The stakes are high: global web fiction and mobile comics markets could grow as much as 30% annually according to forecasts from Hyundai Motor Securities Co. analyst Kim Hyunyong.

Tapas’s Chang Kim hastened to reassure current stakeholders that this was a partnership, not a takeover. “This merger means a change of cap table, not of mission,” he said. “Our team, our unique company culture, and our awesome creator community – everything will stay the same. Obviously when something is working well, you want to keep the formula.
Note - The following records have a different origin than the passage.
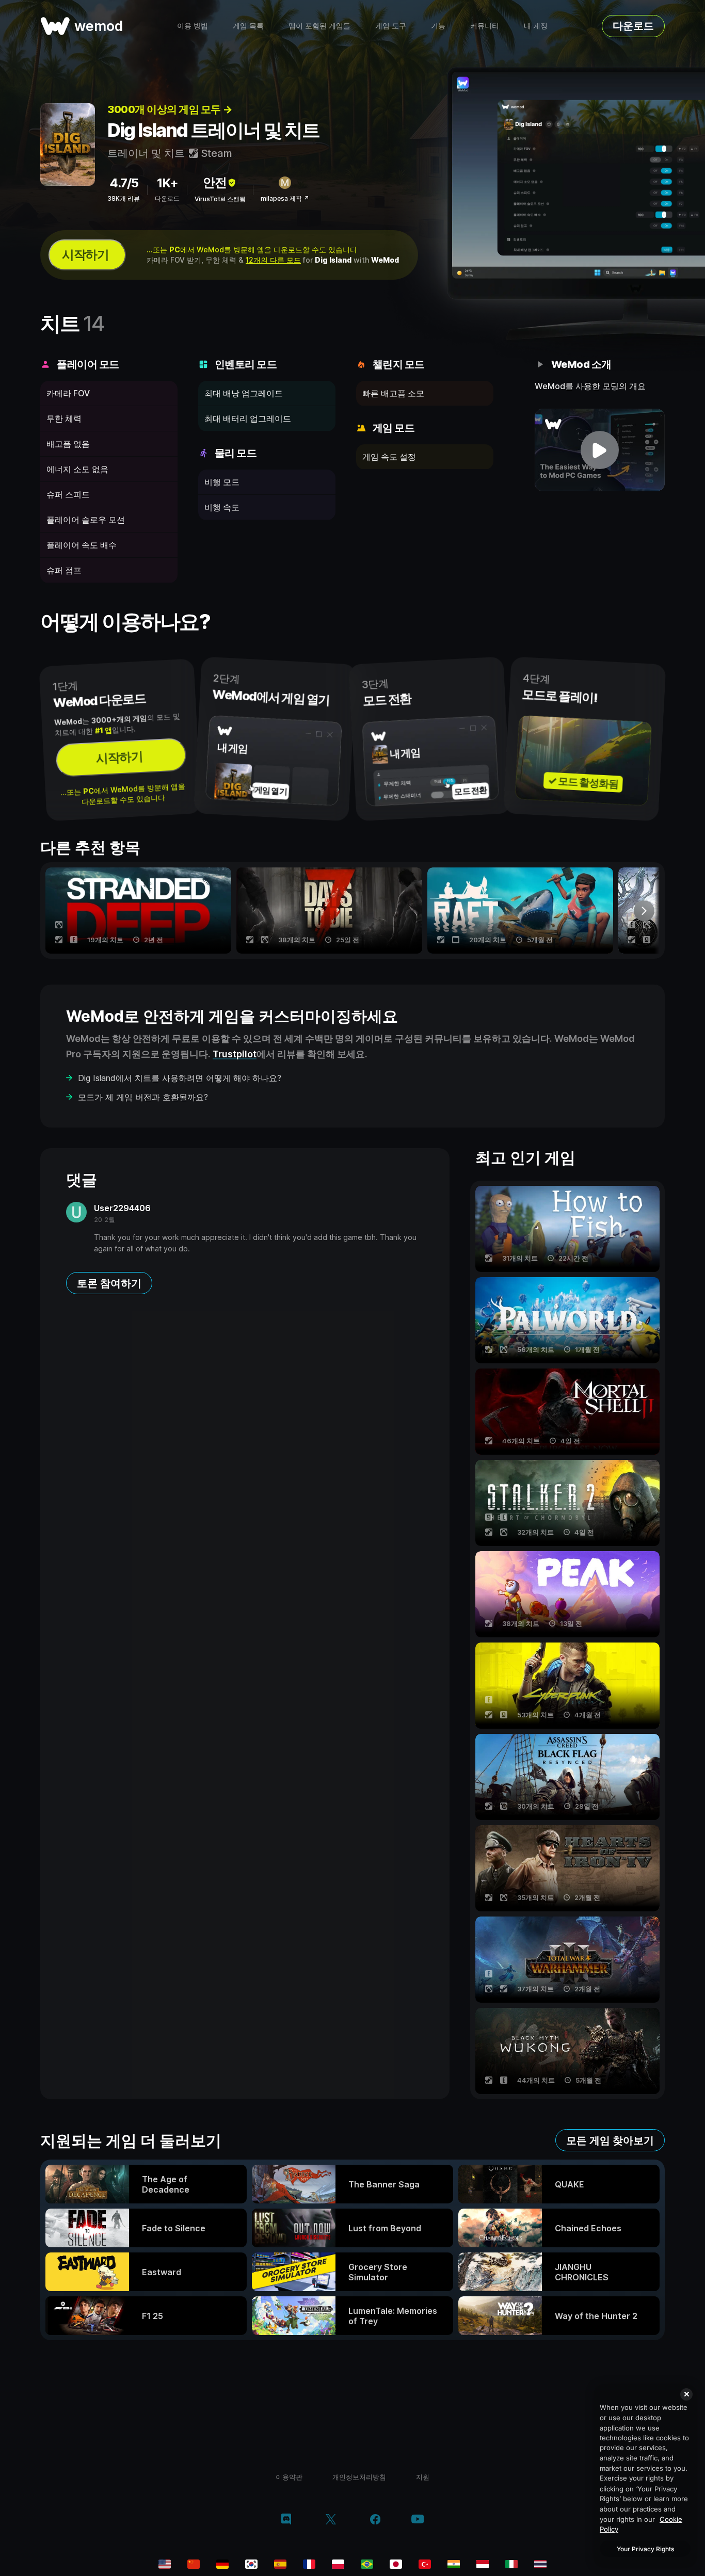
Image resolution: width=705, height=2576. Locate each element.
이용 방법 (192, 25)
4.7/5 (123, 182)
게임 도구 (390, 25)
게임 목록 (248, 25)
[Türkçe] (425, 2564)
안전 (215, 182)
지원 (422, 2477)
So, we will stay on course, just moving much more aggressively; and Kakao Entertainment is fully on board with the plan.”

If so, that’s good news for Tapas’s community of creators who have benefited from the company’s model of promoting popular user-generated content and upleveling young creators into high-earning stars. The company collaborates with creators on original content, then helps promote development deals in film, television, streaming, book, audio, gaming and other businesses. Tapas recently announced a deal with print publisher Scholastic for the acclaimed Studio Tapas original series Magical Boy, with a graphic novel slated for release in November, 2021.

Stepping from the small screens of mobile devices to the bigger screens of TVs and cinemas is part of the business model in Kakao’s home markets, where webtoon series in a variety of genres are routinely tapped for K-drama and animated series. However it’s just starting to become a thing in the US. Tapas recently announced partnership with Zoic Studios for television and cross-platform adaptation of the AI thriller Tapas original, Mnemosyne; and Frolic Media and Madison Wells are producing a scripted podcast and developing the TV adaptation of the modern office-place romance series, Yes, My Boss!

This is the end of one chapter for the home-grown startup that pioneered a new market and a new audience for comics and manga-style storytelling, but it’s the beginning of a new era in global-scale competition for readers, fans, creators, licensors and media partners. Tapas started as a snack. Now it’s the main course.